> _Text_

+ + + + +

Jessica Stern Explained

Jessica Stern should not be confused with Jessica Stern (diplomat).

Jessica Stern
Birth Date:11 February 1958
Spouse:Chester G. Atkins
Children:1
Education:Columbia University (BS), Massachusetts Institute of Technology (MS), Harvard University (PhD)

Jessica Eve Stern (born February 11, 1958) is an American scholar and academic on terrorism. Stern serves as a research professor at the Pardee School of Global Studies at Boston University. Earlier she had been a lecturer at Harvard University. She serves on the Hoover Institution Task Force on National Security and Law.[1] In 2001, she was featured in Time magazine's series on Innovators.[2] In 2009, she was awarded a Guggenheim Fellowship for her work on trauma and violence. Her book ISIS: The State of Terror (2015), was co-authored with J.M. Berger.

Education

Career

Stern served on President Bill Clinton's National Security Council staff from 1994 to 1995 as the director for Russian, Ukrainian, and Eurasian Affairs. From 1998 to 1999, she was the Superterrorism Fellow at the Council on Foreign Relations; and from 1995 to 1996, she was a national fellow at Stanford University's Hoover Institution, where she is a member of the Task Force on National Security and Law. Stern was a postdoctoral analyst for Lawrence Livermore National Laboratory from 1992 to 1994, where she analyzed political developments in Russia that could put nuclear materials or fissile materials at risk for use by terrorists. Stern is a member of the Trilateral Commission and the Council on Foreign Relations. She was named a Council on Foreign Relations International Affairs Fellow, national fellow at the Hoover Institution, fellow of the World Economic Forum, and a Harvard MacArthur Fellow.

+ + + + +

> _Data provided_

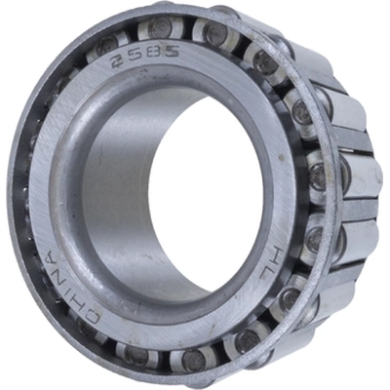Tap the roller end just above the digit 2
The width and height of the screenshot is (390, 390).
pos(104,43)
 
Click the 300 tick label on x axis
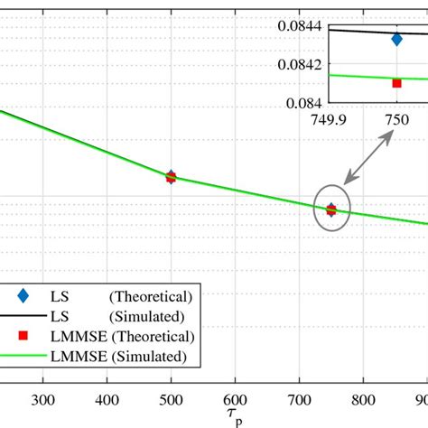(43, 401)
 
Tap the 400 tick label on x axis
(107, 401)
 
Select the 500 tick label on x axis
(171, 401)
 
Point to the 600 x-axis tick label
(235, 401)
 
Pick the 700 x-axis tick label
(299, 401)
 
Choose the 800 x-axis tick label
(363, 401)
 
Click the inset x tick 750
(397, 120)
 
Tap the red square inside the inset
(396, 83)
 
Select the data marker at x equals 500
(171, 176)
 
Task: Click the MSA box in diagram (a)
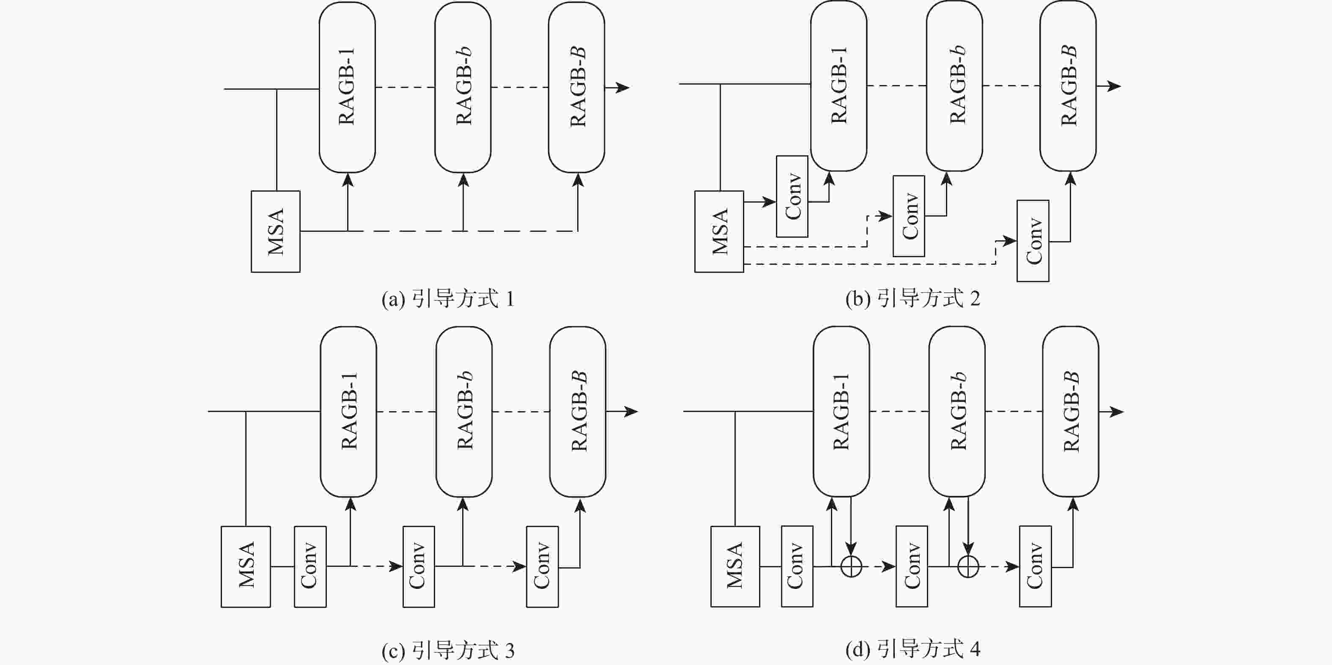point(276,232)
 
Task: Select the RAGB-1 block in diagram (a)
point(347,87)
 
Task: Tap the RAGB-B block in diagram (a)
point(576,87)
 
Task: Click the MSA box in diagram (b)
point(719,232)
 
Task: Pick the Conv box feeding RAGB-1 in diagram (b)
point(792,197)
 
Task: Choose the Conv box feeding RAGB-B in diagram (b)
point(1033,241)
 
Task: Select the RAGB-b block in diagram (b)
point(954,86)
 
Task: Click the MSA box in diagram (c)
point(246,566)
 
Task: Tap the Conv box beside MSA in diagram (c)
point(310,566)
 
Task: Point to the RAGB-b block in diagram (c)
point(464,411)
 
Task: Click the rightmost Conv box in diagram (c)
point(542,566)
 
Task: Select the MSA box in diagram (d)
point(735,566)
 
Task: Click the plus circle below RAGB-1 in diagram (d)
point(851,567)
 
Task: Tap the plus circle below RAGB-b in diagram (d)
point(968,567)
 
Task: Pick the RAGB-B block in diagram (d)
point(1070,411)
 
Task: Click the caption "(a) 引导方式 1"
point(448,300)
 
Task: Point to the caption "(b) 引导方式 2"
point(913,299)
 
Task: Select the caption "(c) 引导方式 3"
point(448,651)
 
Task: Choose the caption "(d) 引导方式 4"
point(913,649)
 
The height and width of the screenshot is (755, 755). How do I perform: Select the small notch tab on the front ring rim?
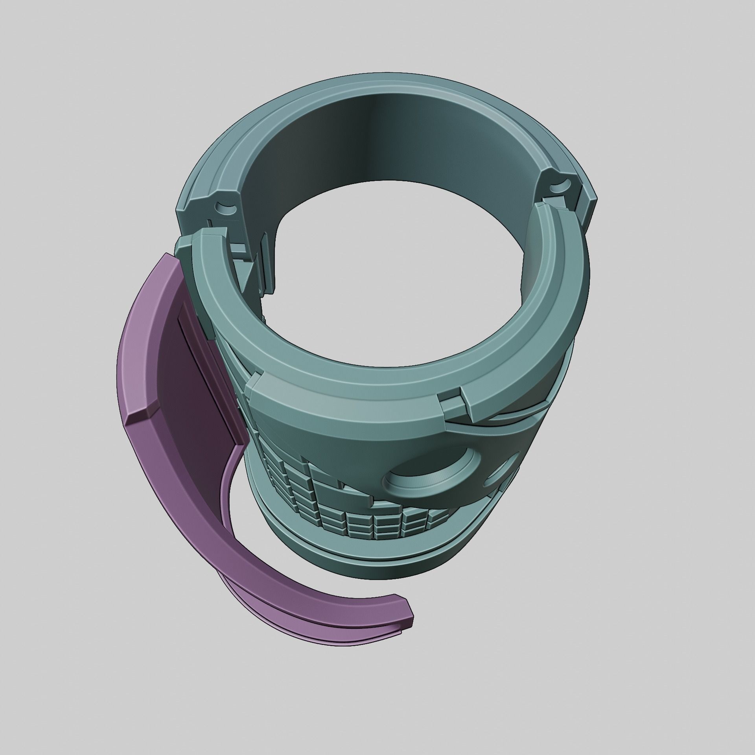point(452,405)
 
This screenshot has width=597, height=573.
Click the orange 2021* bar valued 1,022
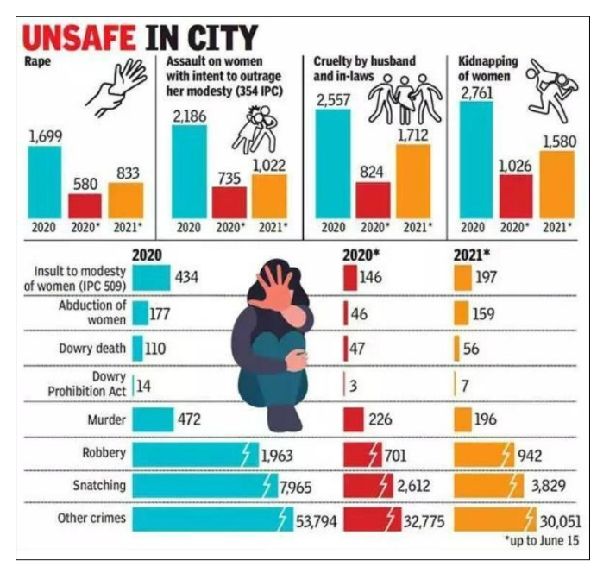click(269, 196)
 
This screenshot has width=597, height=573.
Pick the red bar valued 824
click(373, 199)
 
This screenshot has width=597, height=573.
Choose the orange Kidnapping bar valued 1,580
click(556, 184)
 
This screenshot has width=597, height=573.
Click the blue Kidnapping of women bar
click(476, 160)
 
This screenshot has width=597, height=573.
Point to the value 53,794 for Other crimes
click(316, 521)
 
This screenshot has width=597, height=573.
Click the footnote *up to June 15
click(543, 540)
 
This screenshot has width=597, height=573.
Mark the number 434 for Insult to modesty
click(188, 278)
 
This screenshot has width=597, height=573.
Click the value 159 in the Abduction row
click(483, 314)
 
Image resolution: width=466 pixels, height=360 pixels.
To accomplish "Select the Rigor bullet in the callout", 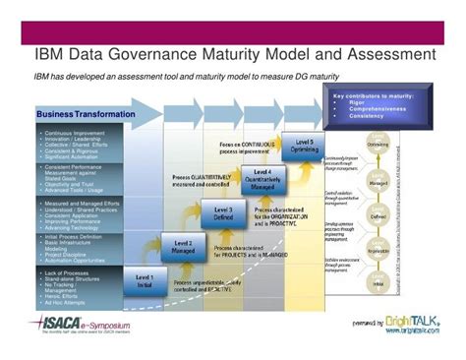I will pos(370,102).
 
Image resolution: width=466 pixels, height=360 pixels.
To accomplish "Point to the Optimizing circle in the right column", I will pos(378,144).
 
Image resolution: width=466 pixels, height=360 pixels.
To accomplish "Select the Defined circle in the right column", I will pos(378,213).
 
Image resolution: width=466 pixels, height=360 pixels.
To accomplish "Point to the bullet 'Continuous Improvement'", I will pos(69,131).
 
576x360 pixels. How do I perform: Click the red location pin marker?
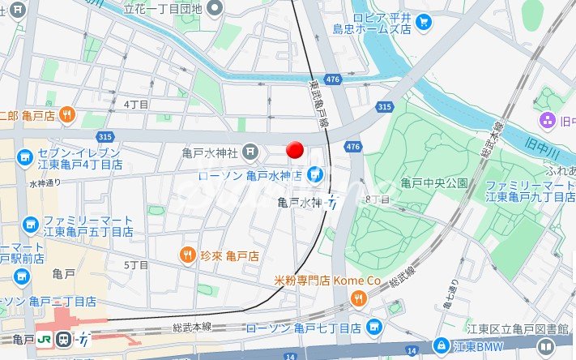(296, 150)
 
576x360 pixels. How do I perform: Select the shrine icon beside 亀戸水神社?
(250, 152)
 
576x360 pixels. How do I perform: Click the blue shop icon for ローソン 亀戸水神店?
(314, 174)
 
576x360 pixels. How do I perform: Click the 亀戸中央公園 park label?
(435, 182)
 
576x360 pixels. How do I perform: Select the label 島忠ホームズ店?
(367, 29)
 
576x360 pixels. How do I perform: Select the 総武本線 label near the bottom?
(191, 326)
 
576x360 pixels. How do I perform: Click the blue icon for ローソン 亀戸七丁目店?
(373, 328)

+ + + + +

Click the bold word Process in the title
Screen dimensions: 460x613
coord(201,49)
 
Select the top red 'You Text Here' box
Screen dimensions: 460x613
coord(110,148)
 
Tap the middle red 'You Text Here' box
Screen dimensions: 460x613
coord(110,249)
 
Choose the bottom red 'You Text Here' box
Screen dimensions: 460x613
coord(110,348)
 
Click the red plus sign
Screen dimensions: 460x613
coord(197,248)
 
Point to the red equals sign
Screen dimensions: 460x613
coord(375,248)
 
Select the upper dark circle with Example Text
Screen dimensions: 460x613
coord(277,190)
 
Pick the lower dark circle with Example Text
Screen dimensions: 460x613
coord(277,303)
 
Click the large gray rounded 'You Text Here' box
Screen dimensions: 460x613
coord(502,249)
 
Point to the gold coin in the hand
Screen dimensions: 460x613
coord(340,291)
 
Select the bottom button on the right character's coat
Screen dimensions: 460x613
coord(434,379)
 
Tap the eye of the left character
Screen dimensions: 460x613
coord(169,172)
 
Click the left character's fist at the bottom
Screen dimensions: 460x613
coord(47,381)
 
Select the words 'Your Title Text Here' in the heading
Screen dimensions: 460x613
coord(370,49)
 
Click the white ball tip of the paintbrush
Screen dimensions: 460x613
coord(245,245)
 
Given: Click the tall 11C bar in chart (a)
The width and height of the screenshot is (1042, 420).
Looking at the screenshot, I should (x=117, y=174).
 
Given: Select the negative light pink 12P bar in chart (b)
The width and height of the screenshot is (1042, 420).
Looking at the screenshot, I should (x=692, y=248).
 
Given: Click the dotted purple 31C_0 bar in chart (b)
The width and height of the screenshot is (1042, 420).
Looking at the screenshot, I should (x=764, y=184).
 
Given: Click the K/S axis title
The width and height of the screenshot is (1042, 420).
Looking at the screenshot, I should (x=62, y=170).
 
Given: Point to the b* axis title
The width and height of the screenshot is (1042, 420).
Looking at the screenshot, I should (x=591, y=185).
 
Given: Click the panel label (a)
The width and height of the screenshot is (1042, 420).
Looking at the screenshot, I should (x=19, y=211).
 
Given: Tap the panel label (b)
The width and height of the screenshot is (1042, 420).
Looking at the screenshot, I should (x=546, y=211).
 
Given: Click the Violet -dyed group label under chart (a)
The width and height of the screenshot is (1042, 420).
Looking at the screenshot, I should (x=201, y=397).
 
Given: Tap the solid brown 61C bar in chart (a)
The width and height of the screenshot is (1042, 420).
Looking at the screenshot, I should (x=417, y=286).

+ + + + +

> _Jobs_
• A. According to the biography of Jessica Stern, what position did she hold on President Bill Clinton's National Security Council staff from 1994 to 1995?
• B. Pick up the biography of Jessica Stern after its final sentence and continue it.

> _Task results_
• A. She was the director for Russian, Ukrainian, and Eurasian Affairs.

• B.
In 2009, she was a fellow at the Guggenheim Foundation,[3] the Yaddo Colony for the Arts,[4] the MacDowell Colony[5] and was also an Erikson Scholar at the Erik Erikson Institute.[6]

Stern is a research professor at the Frederick S. Pardee School of Global Studies and Boston University.[7]

Stern was a lecturer on counter-terrorism and law at Harvard Law School[8] and Harvard Kennedy School from 1999 to 2016.

She has served on the advisory board of the American Bar Association Committee on Law Enforcement and National Security and the editorial boards of Current History and Bulletin of the Atomic Scientists.

Stern is currently a fellow at the FXB Center for Health and Human Rights at the Harvard School of Public Health, and she is an advanced academic candidate at the Massachusetts Institute of Psychoanalysis.

Published works

Stern is the co-author of ISIS: The State of Terror (2015) with J.M. Berger;[9] Stern authored Denial: A Memoir of Terror (2010), Terror in the Name of God: Why Religious Militants Kill (2004),[10] and The Ultimate Terrorists (2001). She has also published articles[11] on terrorism and weapons of mass destruction.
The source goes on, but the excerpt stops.